YOUR SOLIN GENERATED RECIPE
Sheet Pan Lemon Herb Chicken with Crispy Roasted Vegetables
Savor the vibrant flavors of tender lemon herb chicken paired with a medley of crispy roasted vegetables. Infused with fresh garlic, rosemary, and thyme, this sheet pan dinner is as visually appealing as it is delicious, making it a perfect wholesome meal for busy evenings.
INGREDIENTS
6 oz Chicken Breast
1 cup Broccoli
1 medium Carrot
1/2 Red Bell Pepper
1.5 tsp Extra Virgin Olive Oil
1 tbsp Lemon Juice
1 Garlic Clove
2 tbsp Fresh Herbs (Rosemary & Thyme)
PREPARATION
Preheat the oven to 425°F. Line a sheet pan with parchment paper for easy cleanup.
Pat the chicken breast dry with paper towels. In a small bowl, whisk together the lemon juice, olive oil, minced garlic, and chopped fresh herbs.
Place the chicken breast on the sheet pan and drizzle half of the lemon herb mixture over it, ensuring it is well coated.

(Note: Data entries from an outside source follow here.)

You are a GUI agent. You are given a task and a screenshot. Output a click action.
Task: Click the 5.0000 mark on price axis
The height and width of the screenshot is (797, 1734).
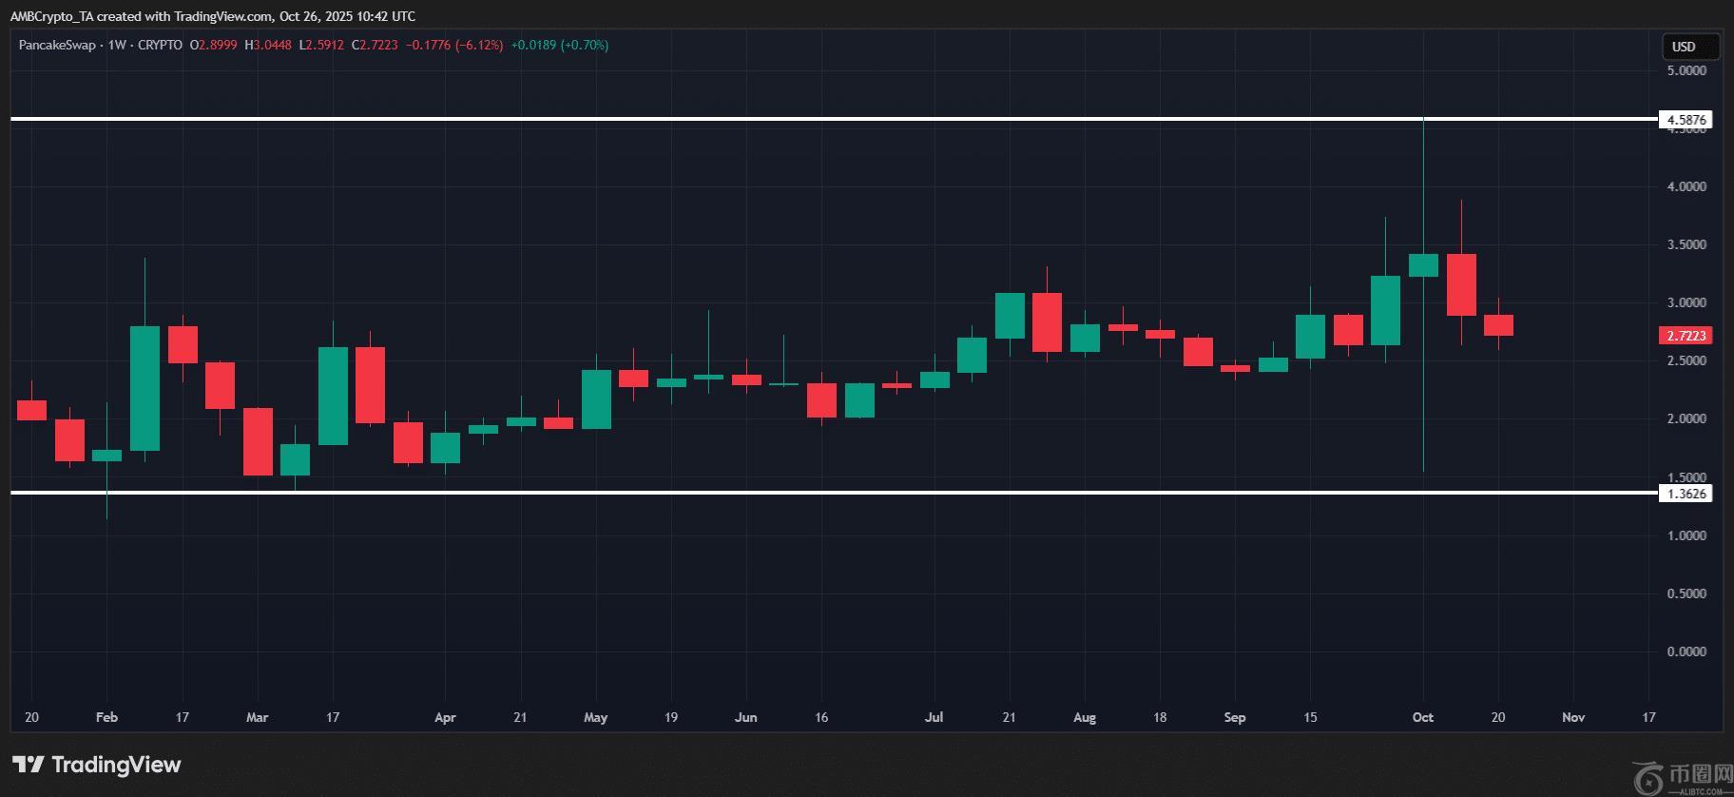pyautogui.click(x=1686, y=70)
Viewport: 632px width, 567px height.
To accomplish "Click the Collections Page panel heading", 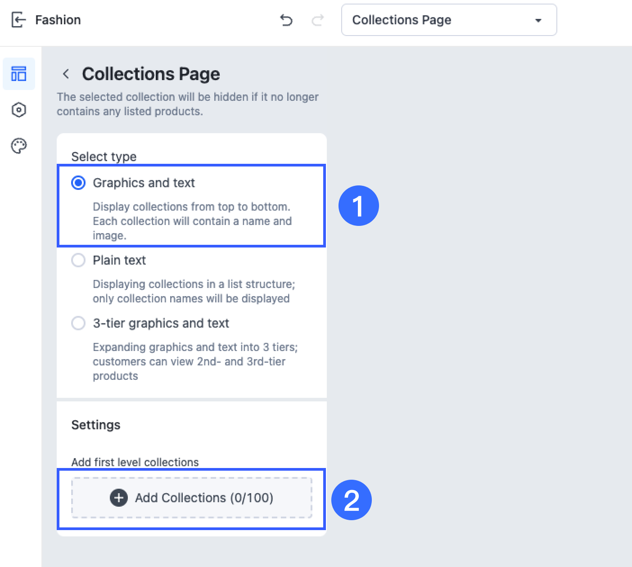I will 151,74.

Chop the broccoli into florets, slice the carrot into rounds, and cut the red bell pepper into strips. Place the vegetables around the chicken on the sheet pan.
Drizzle the remaining lemon herb mixture over the vegetables, and season everything with salt and pepper to taste.
Roast in the preheated oven for about 20-25 minutes, or until the chicken is cooked through and the vegetables are tender with a slight crisp on the edges.
Let it rest for 5 minutes before serving. Enjoy this balanced, flavorful sheet pan meal!